這是公司同事所遇到的問題。簡單來說,就是有一支程序會使用到證書,證書即將到期,所以就在定期維護時換上新的的證書。但一天之後,其他部份反應問題,才發現程序沒有啟動或說一直無法正常啟動。
根據程序 LOG 顯示,開發也表示無法正常啟動的原因是和證書有關係,所以同事們就開始一連串的問題尋找。
同事們原先以為是因為沒有把證書成功替換,換言之就是沒有使用新的證書。所以他們就先簡單判斷證書的有效期,是新的還是舊的。像這樣:
# 將 <certificate file name> 取代為真實證書檔名 openssl x509 -noout -dates -in <certificate file name> # 結果會像這樣 notBefore=Apr 7 07:46:45 2023 GMT notAfter=Jul 6 07:46:44 2023 GMT
從日期結果來看,證書確實有更換成新的,因為證書有效期是一年期,所以 notAfter 的年份的確是 2024 年,而 notBefore 也的確是買證書那天的日期。
因為這部份的工作和處理,並不在我的工作責任範圍內,所以我也沒法介入太多,後續也沒特別再追蹤下去。
幾小時之後,同事突然發現到了一個問題,就是證書的私鑰檔,內容多了一個英文的小寫 i。大家為此感到詫異不已,只能合理懷疑是在 vi 裡使用複製貼上的方式進行更新證書造成。
這同時也勾起了我的記憶,以前因為還不很熟悉證書的東西,所以在配置證書時常會有一些問題,其中曾遇過的問題就是證書和私鑰檔,因為不相符而造成問題,這也和這次同事問題一致。

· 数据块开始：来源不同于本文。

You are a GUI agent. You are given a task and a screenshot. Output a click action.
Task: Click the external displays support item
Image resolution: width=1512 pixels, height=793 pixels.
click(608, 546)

最後我則是建議同事可以利用 openssl 再做進一步的證書和私鑰的驗證,這樣可以降低日後再發生類似情況,或因為要處理的證書很多或弄混了相關檔案。
證書本身,先用下列指令得出 SHA-1
# 將 <certificate file name> 取代為真實證書檔名 openssl x509 -noout -modulus -in <certificate file name> | openssl sha1 # 結果會像這樣 (stdin)= eabf908be8908d4146247b331a460a6eb0727956
私鑰的部份,則利用下列指令得出 SHA-1
# 將 <private key> 取代為真實私鑰檔名 openssl rsa -noout -modulus -in <private file> | openssl sha1 # 結果會像是這樣 (stdin)= eabf908be8908d4146247b331a460a6eb0727956
我們可以看證書和私鑰,經過操作之後,其 SHA-1 結果完全一致。也因此可以說明這證書和私鑰檔在使用上是不會有問題。有些證書供應商,也可能會提供一張更完整包含 CA 的 fullchain 證書,在算 SHA-1 時也可以指定那一張,它的結果也會和私鑰一致。

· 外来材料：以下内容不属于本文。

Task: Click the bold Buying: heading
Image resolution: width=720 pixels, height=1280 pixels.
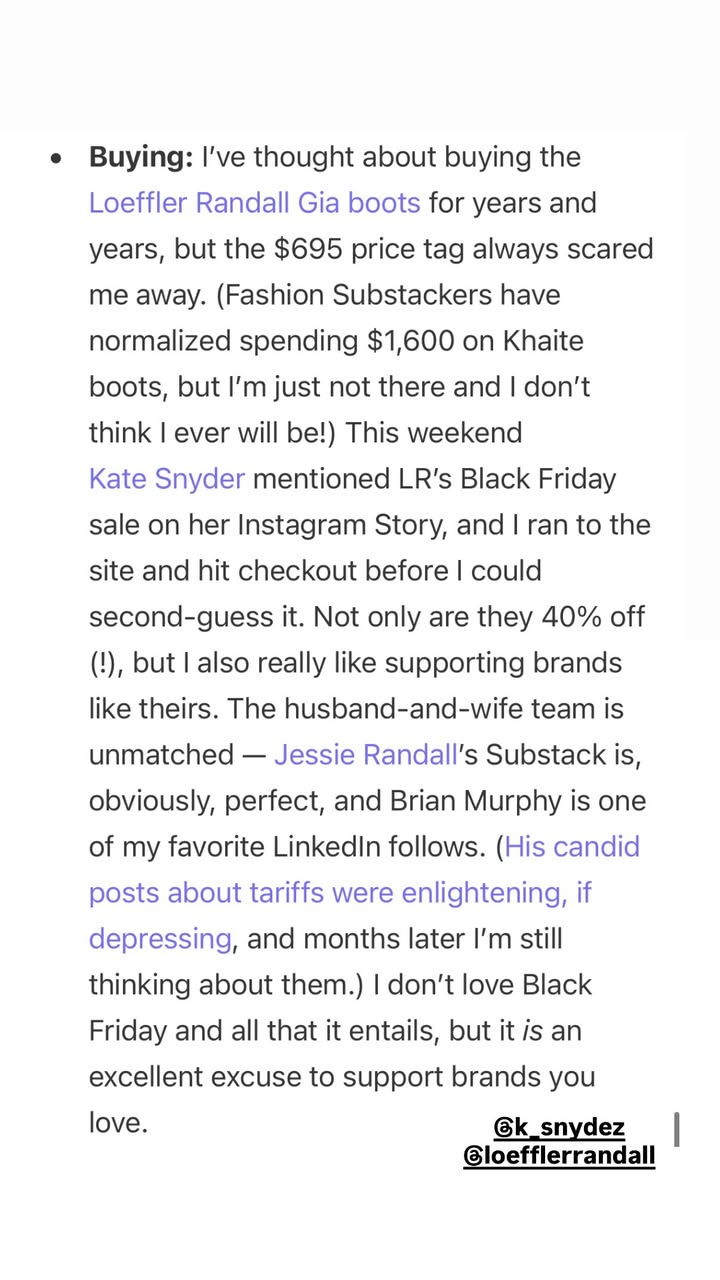Action: tap(141, 157)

單純使用日期只能判斷證書本身有沒有過期,或者與我們要使用的域名是否一致(SAN 暫時忽略)。像下面我用我網站證書說明,我在同一天,先後申請了兩張證書
# 第一份證書 openssl x509 -noout -in wawajohn.net.ok1/wawajohn.net.cer -subject -dates subject= /CN=wawajohn.net notBefore=Apr 16 06:14:48 2023 GMT notAfter=Jul 15 06:14:47 2023 GMT # 第二份證書 openssl x509 -noout -in wawajohn.net/wawajohn.net.cer -subject -dates subject= /CN=wawajohn.net notBefore=Apr 16 06:16:29 2023 GMT notAfter=Jul 15 06:16:28 2023 GMT
從以上例子可以看兩份證書,都是給相同域名使用,兩者的時間也僅僅差了 2 分鐘左右,但這結果也只能判定效期,以及證書可用在哪些域名上。
如果我們把第一份證書的私鑰,和第二份證書,各算其 SHA-1,會發現它們是不一樣的
# 第一份證書的私鑰 openssl rsa -noout -modulus -in wawajohn.net.ok1/wawajohn.net.key | openssl sha1 (stdin)= cfc38c2d59b41b631d79b92f74f35b8d3175c99c # 第二份證書 openssl x509 -noout -modulus -in wawajohn.net/wawajohn.net.cer | openssl sha1 (stdin)= eabf908be8908d4146247b331a460a6eb0727956
由此我們可以更確定,如果要驗證證書的,必須要證書與私鑰做相同的 HASH 計算並做比較,如此才能得出其正確性。如此一來,在正式運作環境的使用,不會因為檔名一樣或是其他因素混淆了檔案問的差異,而誤用它們進而產生未預期的錯誤。